Qui, étant d’un certain âge, ne se souvient de la Semaine sainte telle que pratiquée en Martinique, notamment les Jeudi saint, Vendredi saint et Samedi Gloria. Les cloches des églises faisaient relâche tandis que les croix, statues et images étaient voilées. Pour remplacer les cloches les enfants de chœur se répandaient dans les rues en faisant crisser des crécelles, sorte de moulinet en bois qui s’appelait rara en Martinique. Ce mot provient peut-être du mot ara qui est une variété de perroquet de l’Amérique tropicale. D’où l’expression courante à l’époque « parler comme un rara lasimèn sinte ». On retrouve le mot à Haïti pour désigner une musique mystique jouée, notamment, au cours de la Semaine sainte, ce qui peut être considéré comme un point commun avec la Martinique. Une autre pratique, le « battre Judas », consistait pour les fidèles de la paroisse à circuler dans les rues en frappant sur des boîtes vides symbolisant Judas, l’apôtre qui a trahi Jésus. Des jeunes dévoyés en profitaient parfois pour se livrer à des exactions comme des lancers de pierres sur les maisons. En cette fin de semaine des 20, 21, 22 et 23 avril 1848, le phénomène prit à Case-Pilote une ampleur particulière.

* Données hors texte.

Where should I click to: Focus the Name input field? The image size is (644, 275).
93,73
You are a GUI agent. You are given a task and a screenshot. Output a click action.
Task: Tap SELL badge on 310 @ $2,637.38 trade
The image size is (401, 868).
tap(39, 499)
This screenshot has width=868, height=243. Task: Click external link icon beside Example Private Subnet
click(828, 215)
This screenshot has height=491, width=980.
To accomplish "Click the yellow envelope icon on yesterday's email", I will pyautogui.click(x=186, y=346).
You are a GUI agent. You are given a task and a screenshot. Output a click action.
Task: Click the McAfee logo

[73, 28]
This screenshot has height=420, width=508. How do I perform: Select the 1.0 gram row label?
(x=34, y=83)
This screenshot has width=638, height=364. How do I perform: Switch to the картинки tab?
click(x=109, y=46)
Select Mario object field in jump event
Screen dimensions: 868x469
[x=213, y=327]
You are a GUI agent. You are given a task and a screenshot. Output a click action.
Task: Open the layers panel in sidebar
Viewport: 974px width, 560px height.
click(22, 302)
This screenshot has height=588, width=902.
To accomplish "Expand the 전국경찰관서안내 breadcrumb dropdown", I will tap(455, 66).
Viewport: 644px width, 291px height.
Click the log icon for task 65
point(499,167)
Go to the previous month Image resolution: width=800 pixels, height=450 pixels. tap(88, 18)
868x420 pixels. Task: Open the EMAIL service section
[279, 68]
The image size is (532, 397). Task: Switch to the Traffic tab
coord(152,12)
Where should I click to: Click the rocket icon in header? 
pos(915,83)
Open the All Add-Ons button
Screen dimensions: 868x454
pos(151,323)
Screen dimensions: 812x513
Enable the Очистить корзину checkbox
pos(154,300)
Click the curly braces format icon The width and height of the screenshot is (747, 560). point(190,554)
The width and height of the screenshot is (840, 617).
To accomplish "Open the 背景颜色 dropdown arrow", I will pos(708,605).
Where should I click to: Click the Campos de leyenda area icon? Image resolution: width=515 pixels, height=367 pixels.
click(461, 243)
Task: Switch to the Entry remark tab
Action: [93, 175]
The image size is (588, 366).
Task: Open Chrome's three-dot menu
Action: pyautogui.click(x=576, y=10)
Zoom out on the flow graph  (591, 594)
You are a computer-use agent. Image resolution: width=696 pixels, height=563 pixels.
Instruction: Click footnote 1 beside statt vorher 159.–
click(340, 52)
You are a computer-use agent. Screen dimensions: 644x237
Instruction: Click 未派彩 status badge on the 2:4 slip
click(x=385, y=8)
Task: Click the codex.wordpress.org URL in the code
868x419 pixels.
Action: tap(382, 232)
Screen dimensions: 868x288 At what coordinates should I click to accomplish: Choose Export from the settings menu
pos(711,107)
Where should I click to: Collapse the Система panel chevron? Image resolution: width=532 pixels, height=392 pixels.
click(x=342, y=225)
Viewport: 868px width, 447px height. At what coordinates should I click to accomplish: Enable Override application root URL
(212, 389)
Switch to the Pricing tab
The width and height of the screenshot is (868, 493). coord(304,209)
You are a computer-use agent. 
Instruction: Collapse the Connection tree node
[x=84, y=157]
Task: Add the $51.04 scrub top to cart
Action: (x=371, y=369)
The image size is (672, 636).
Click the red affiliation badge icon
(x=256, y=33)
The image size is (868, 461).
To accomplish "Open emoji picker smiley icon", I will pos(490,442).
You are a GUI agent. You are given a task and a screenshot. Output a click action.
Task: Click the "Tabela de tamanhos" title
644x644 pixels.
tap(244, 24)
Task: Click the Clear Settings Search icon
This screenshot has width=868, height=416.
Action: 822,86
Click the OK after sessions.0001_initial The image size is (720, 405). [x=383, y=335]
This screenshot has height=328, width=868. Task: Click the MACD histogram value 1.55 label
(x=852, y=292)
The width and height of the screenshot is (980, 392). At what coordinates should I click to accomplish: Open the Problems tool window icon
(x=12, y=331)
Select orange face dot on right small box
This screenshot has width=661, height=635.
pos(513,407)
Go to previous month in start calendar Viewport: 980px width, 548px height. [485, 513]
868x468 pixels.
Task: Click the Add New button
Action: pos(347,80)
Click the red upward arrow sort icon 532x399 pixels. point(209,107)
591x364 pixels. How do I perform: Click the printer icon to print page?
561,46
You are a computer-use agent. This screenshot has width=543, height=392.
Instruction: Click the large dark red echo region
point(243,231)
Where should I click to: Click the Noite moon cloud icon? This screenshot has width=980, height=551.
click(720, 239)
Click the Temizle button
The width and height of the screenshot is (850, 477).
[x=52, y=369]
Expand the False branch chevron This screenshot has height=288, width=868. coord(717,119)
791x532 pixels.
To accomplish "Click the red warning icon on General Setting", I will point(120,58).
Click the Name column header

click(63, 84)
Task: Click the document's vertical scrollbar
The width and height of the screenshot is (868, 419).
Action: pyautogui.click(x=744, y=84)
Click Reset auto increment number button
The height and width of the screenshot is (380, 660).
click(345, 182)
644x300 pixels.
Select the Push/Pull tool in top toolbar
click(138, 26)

Déjà les esprits étaient échauffés par toutes ces rumeurs qui couraient depuis l’avènement de la IIème République autour de l’abolition de l’esclavage. Songeons que le projet d’abolition avait été acté dès le 25 février 1848, au cours du premier « Conseil des ministres », le lendemain de la date de proclamation du gouvernement provisoire. Une véritable agitation avait salué dans toute l’île l’arrivée, le 10 avril 1848, du décret du 4 mars pris par le sous-secrétaire d’Etat nommé à cette même date, Victor Schoelcher, celui dont les statues allaient être décapitées et ou enlevées de la vue du public par certains maires, dans l’indifférence des sachants. Ce décret stipulait notamment : "Nulle terre française ne peut plus porter d'esclaves ». Tous ces bruits mêlés persistèrent avec une intensité chaque jour plus forte que la veille. Un peu partout dans l’île, aux yeux des colons, l’évolution des manifestations avait fait craindre des troubles. A juste titre. Car le 23 avril, jour de Pâques, sentant venir une possible insurrection, le sieur Antoine Le Pelletier de St Rémy, ancien maire et premier colon de la commune, s’enfuit abandonnant ses propriétés. Son épouse et ses enfants eurent la vie sauve en passant la nuit dans un champ de cannes et lui, pour s’être retrouvé chez son ami le maire du Prêcheur, le sieur Antoine Huc. Le maire en charge de Case-Pilote, Pierre Duquesne (et non Le Pelletier) disparut, lui aussi, abandonnant la mairie. Il sera remplacé à cette fonction par Jacques Decressionière.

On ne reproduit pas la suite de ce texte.